Records from a pointing dataset
_____
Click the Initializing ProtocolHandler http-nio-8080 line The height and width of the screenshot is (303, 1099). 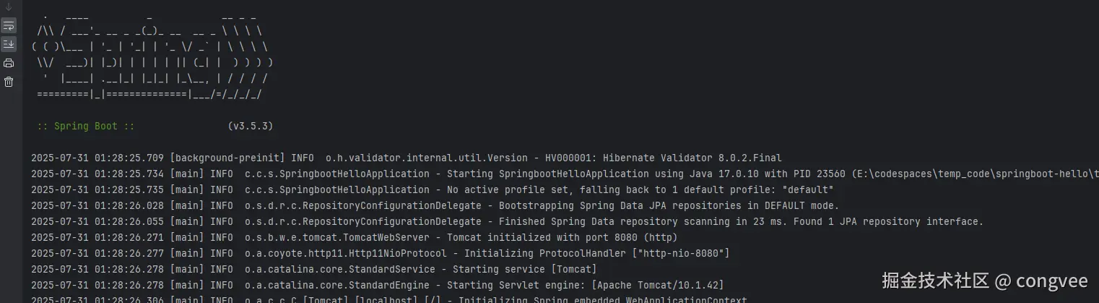click(x=596, y=253)
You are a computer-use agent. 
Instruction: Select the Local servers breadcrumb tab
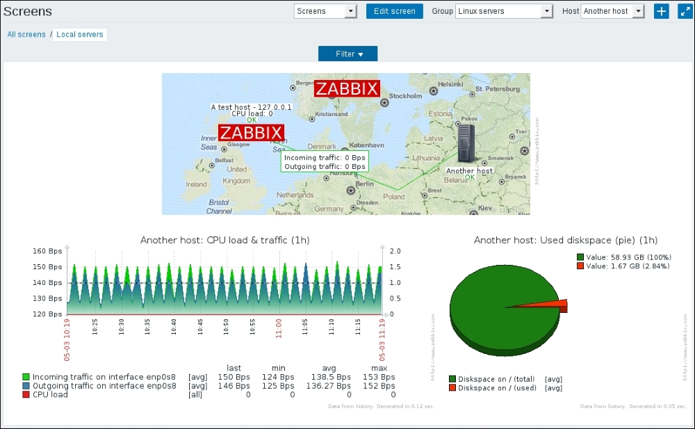80,34

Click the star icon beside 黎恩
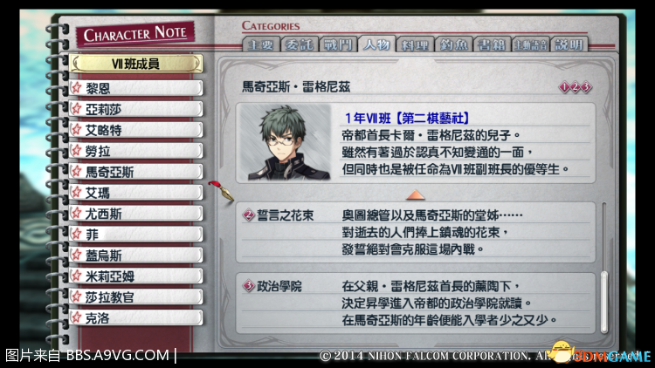tap(77, 88)
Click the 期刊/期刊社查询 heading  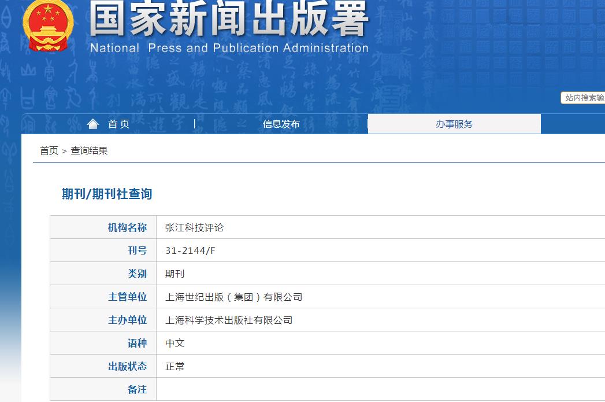(107, 194)
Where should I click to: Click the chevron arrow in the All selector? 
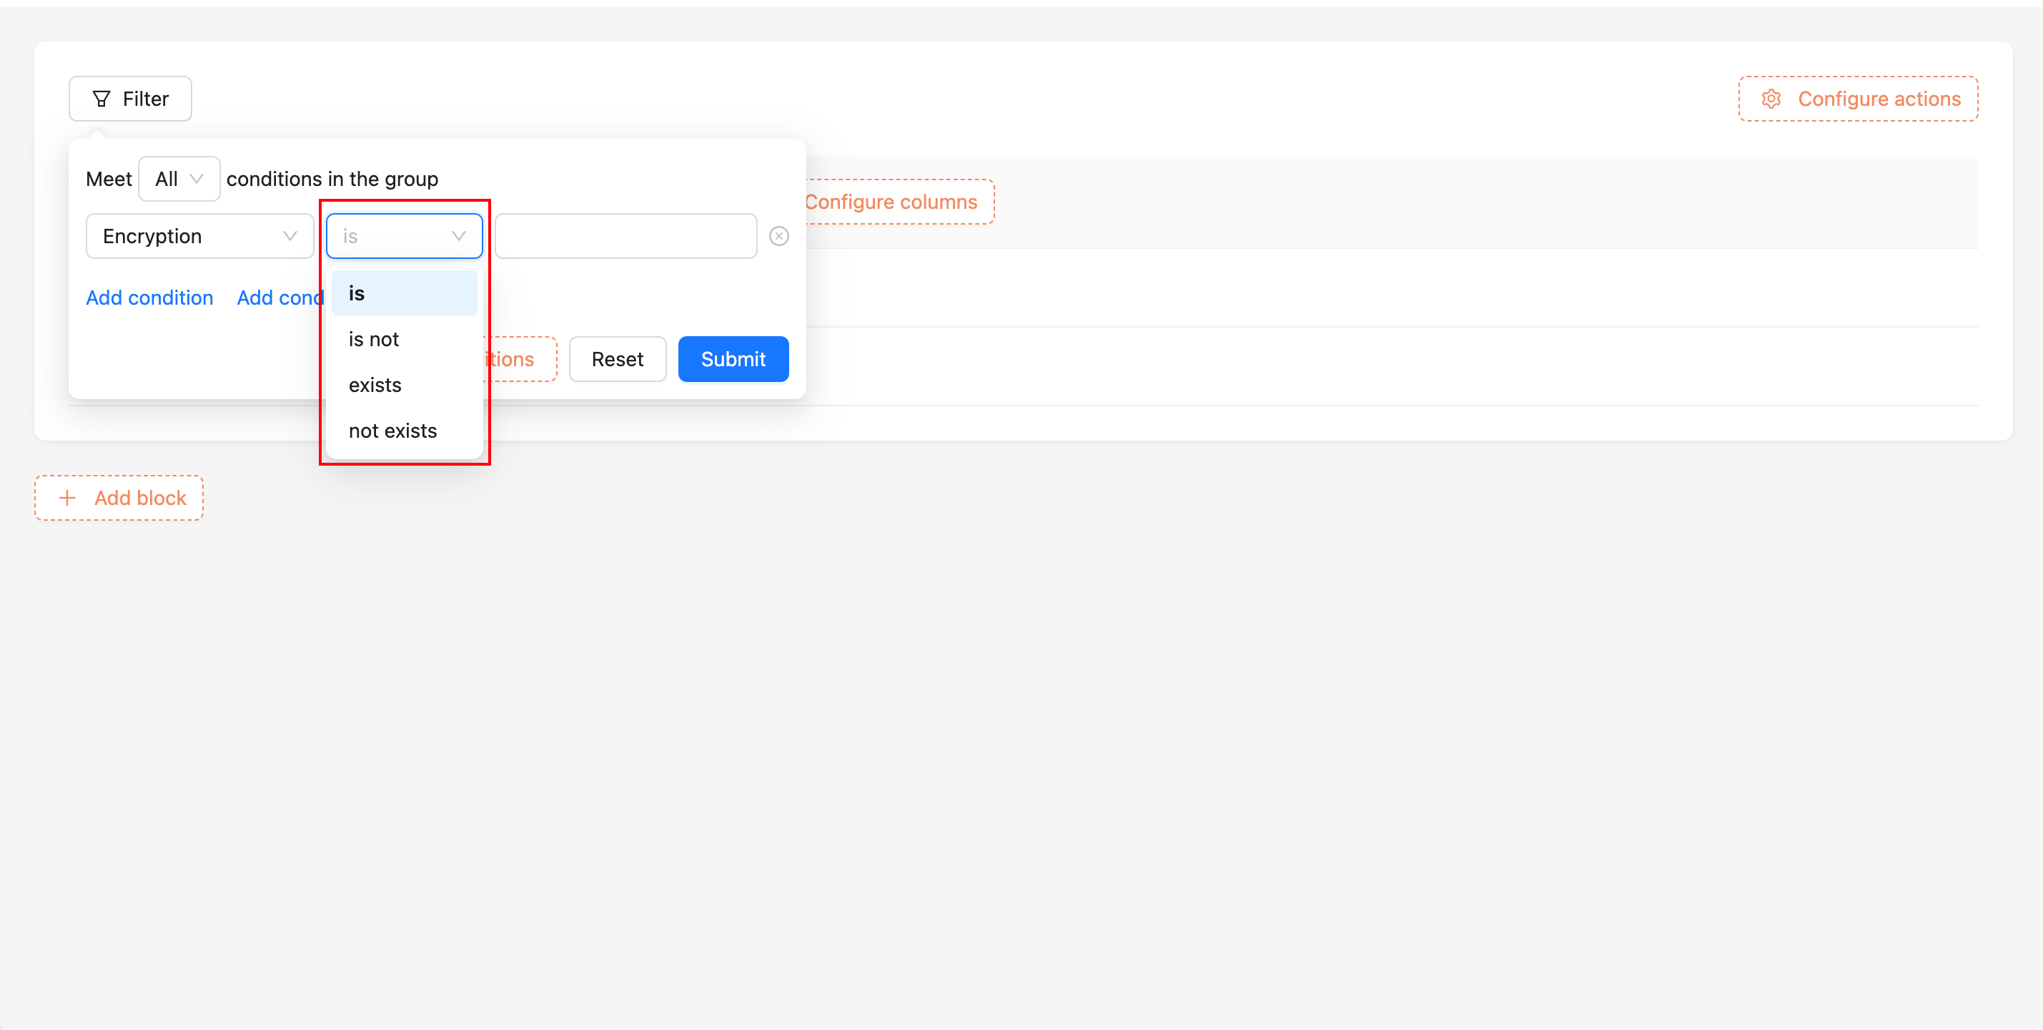(x=197, y=179)
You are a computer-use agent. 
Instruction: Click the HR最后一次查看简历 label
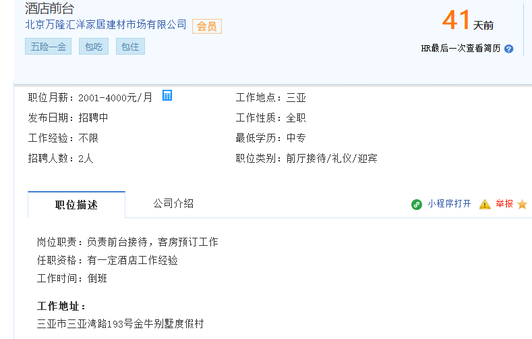[461, 49]
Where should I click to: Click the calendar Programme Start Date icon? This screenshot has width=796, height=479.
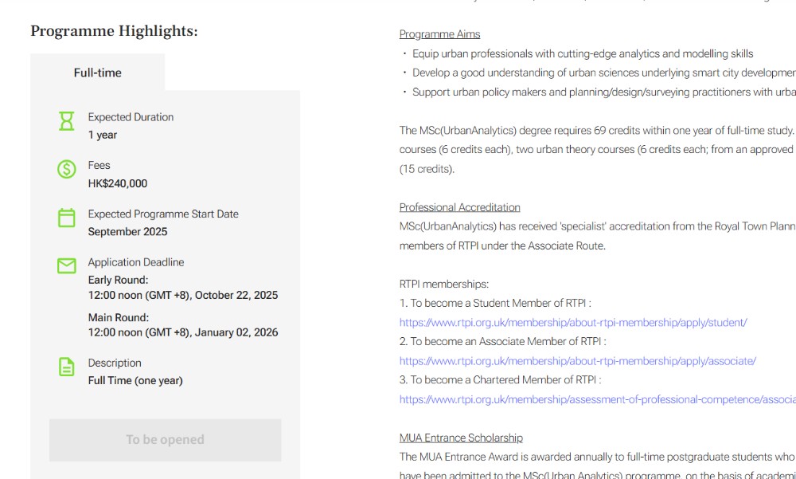(x=67, y=218)
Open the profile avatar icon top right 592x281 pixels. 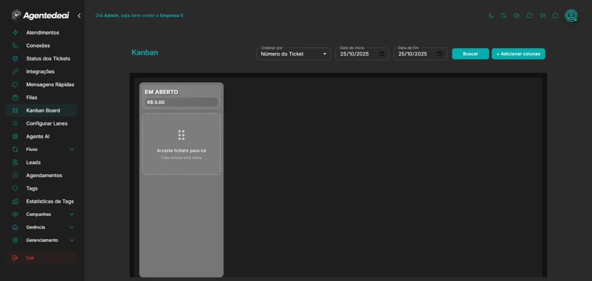pos(571,15)
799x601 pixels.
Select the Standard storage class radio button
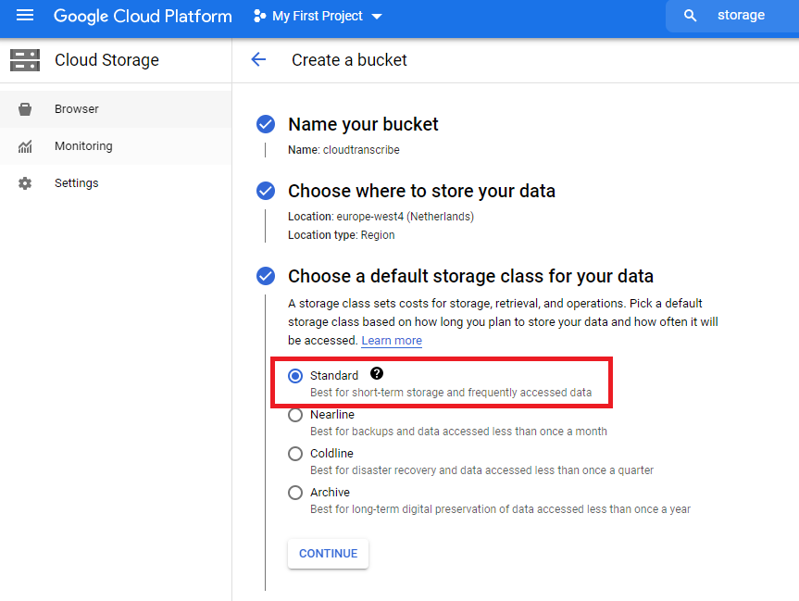[295, 376]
_____
## To be done:
Rewrite the lines as a numbered list, starting at the line containing "799x601 pixels." and ending at the close of the records, leaving out blank lines and the pictures.

## Task result:
1. 799x601 pixels.
2. Select the Standard storage class radio button
3. [295, 376]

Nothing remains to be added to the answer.